Jinete nocturno y sonámbulo, Raca Barragán cabalga motos de alta cilindrada por entre infiernos y pesadillas que no registra del todo su cerebro disecado en ácidos y alucinógenos. No se trata con la familia: con excepción de La Mona, que lo venera, ni lo quieren ni los quiere. Duerme de día sobre la arena sucia de playas perdidas y de noche ronda por baldíos, antros y basureros en compañía de una banda de gatilleros zarrapastrosos, sin cara ni nombre, que lo siguen como sombras donde quiera que va. Sus únicos amigos son un fusil G3 alias el Tres Gatos y un puñal que responde al nombre de Viernes; sus bienamadas son la Señora —una metra M-60—, la Morena —una manopla que muele huesos— y la Bailarina, una navaja automática que a una orden del amo va, mata y regresa.
—El muchacho se volvió una leyenda negra. Hacía todo el mal que podía, y el que no hacía, de todos modos se lo achacaban. Cualquier calamidad, hasta las inundaciones, las enfermedades o las sequías, se volvió culpa suya. Los niños le temían más que al Patas, más que al Coco, más que al Viejo de la Bolsa.

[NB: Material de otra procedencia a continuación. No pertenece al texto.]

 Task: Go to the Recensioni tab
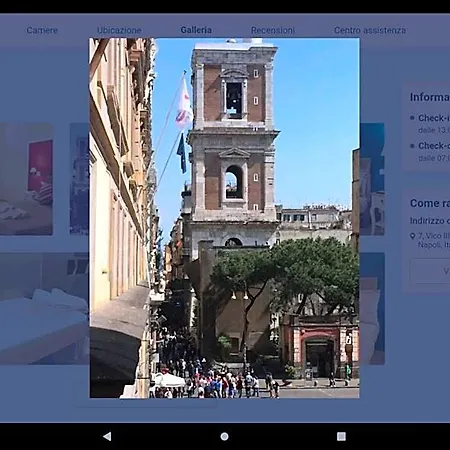tap(273, 30)
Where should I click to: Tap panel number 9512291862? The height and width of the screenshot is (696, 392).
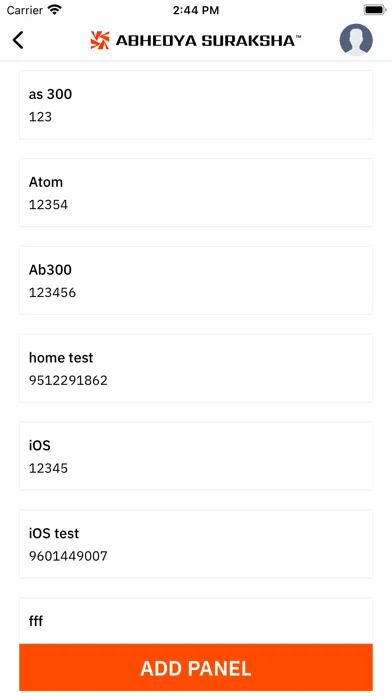(68, 380)
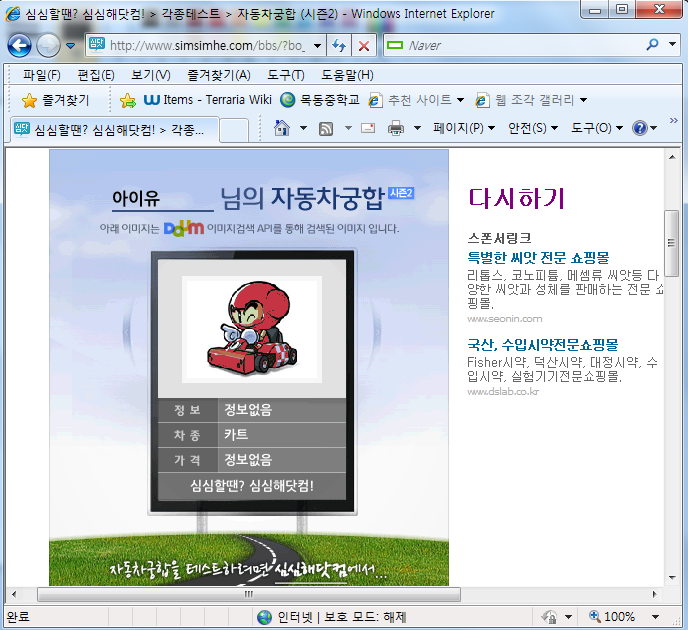Open the zoom level 100% dropdown
The height and width of the screenshot is (630, 688).
(647, 617)
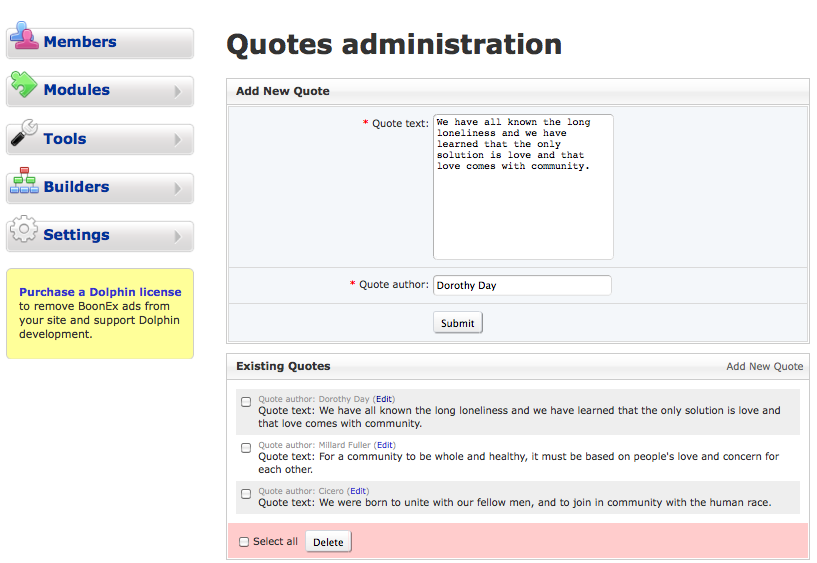This screenshot has width=817, height=563.
Task: Click the Quote author input field
Action: [x=522, y=285]
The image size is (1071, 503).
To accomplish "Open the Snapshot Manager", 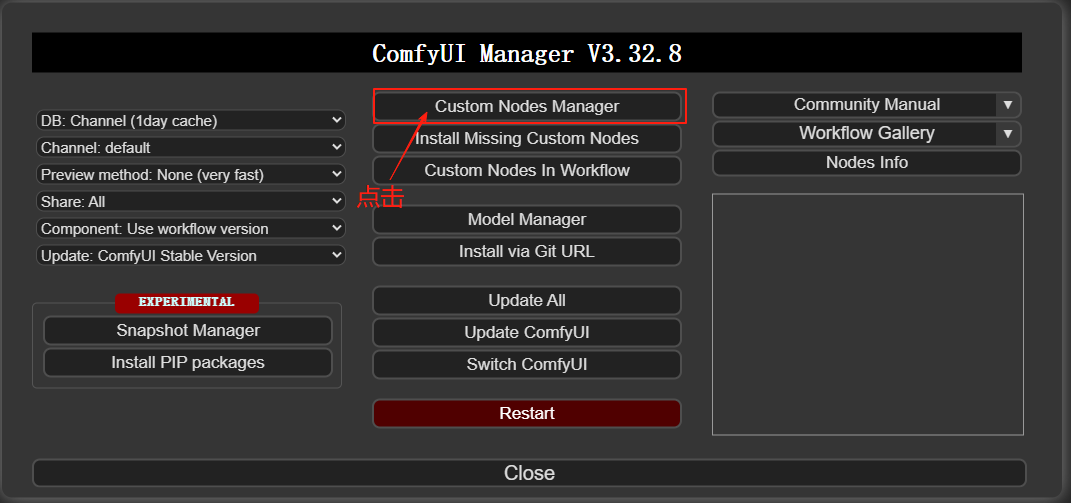I will (x=188, y=330).
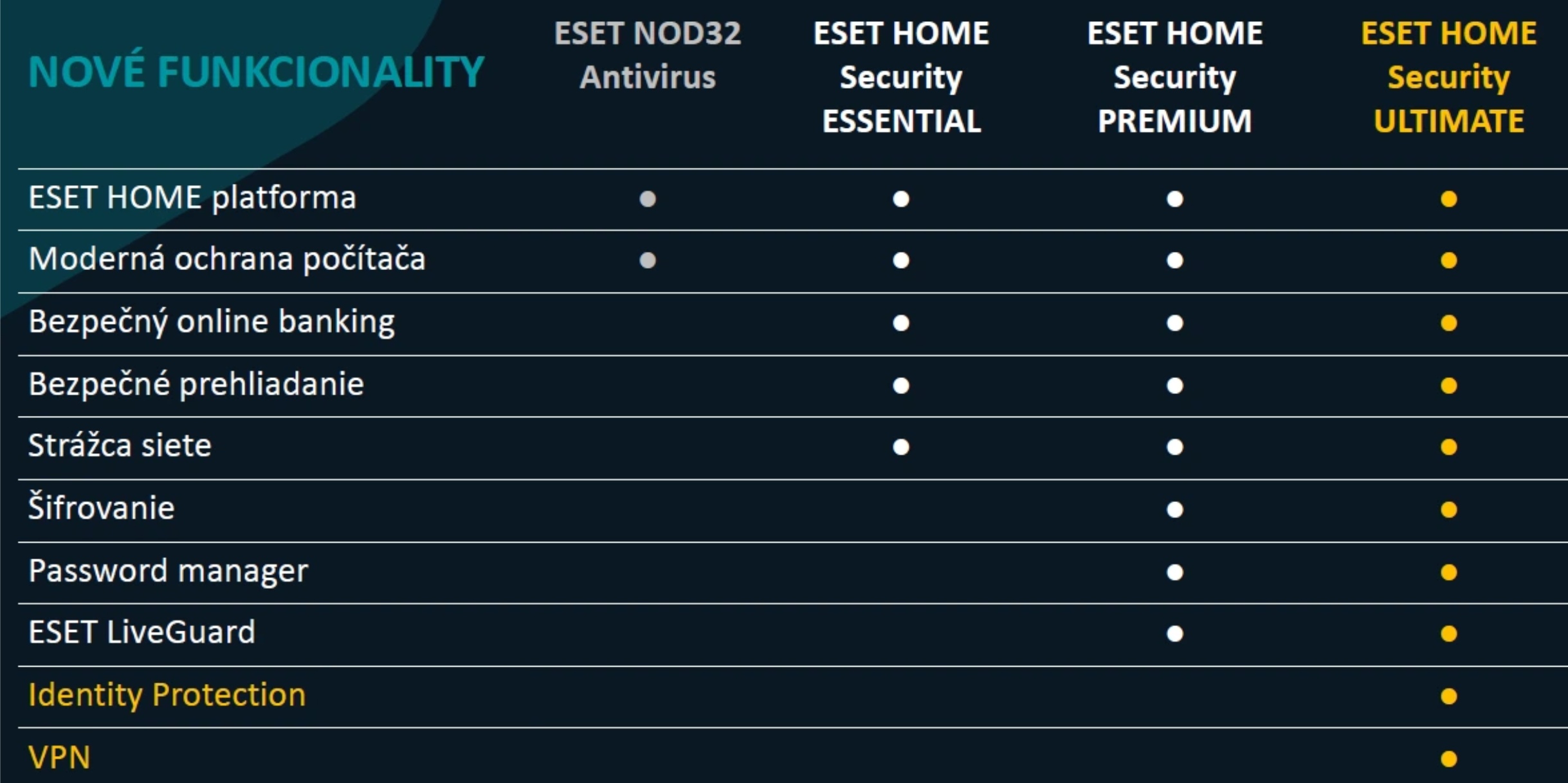Click the yellow ULTIMATE dot for Identity Protection

1448,696
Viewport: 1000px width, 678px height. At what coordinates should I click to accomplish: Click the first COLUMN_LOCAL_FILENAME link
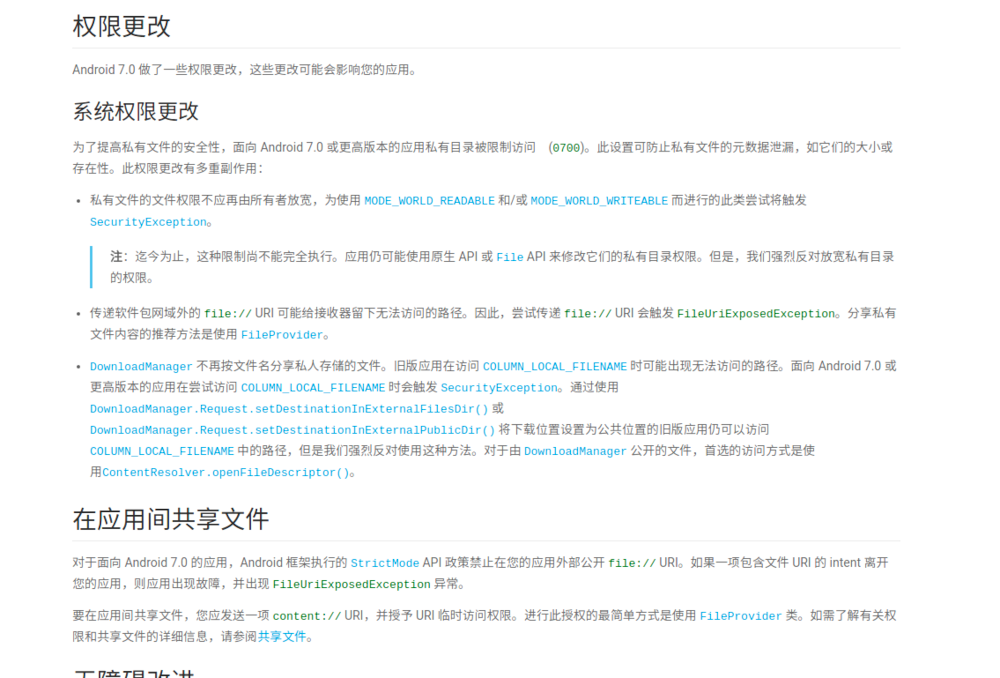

Los adultos le rogábamos a Dios que nos librara del Tinieblo.
Sentados el uno al lado del otro, Nando —amarillo— y Arcángel —dorado— conversan cómplices, cálidos, cercanos, hasta que les hace voltear la cabeza un leve crujido del cuero de la chaqueta del Tinieblo. Esa chaqueta negra, tan absurda y hostil en el bochorno de la ciudad, de la que no se desprende nunca, como si fuera una segunda piel. Lo miran y los mira, trata de pronunciar una frase que se queda atrapada en su lengua adormecida.
—Vete, Raca —le ordena Nando con calma impersonal—. Estás drogado.
Él trata de equilibrarse sobre sus piernas inciertas, espera con mansedumbre perruna, busca sin éxito en los archivos revueltos de su averiada memoria una palabra que cruce el abismo, que acorte la distancia, que merezca el perdón.
—Vete —repite Nando, sin alzar la voz.
El Raca obedece en silencio y se aleja por el corredor hacia la calle, despidiendo a su paso una luz negra y triste que espanta a los animales del patio y ensombrece los rincones.
—Ni el Raca ni yo te servimos para nada —le dice Arcángel a Nando—. Él por demasiado malo, yo por demasiado bueno.
—A él lo empujé y a ti te frené. Hice mal. No se debe forzar la mano.
—Déjame llamarlo —ruega Arcángel—. Lo vamos a perder.
—Deja que se vaya. Hace tiempo lo perdimos.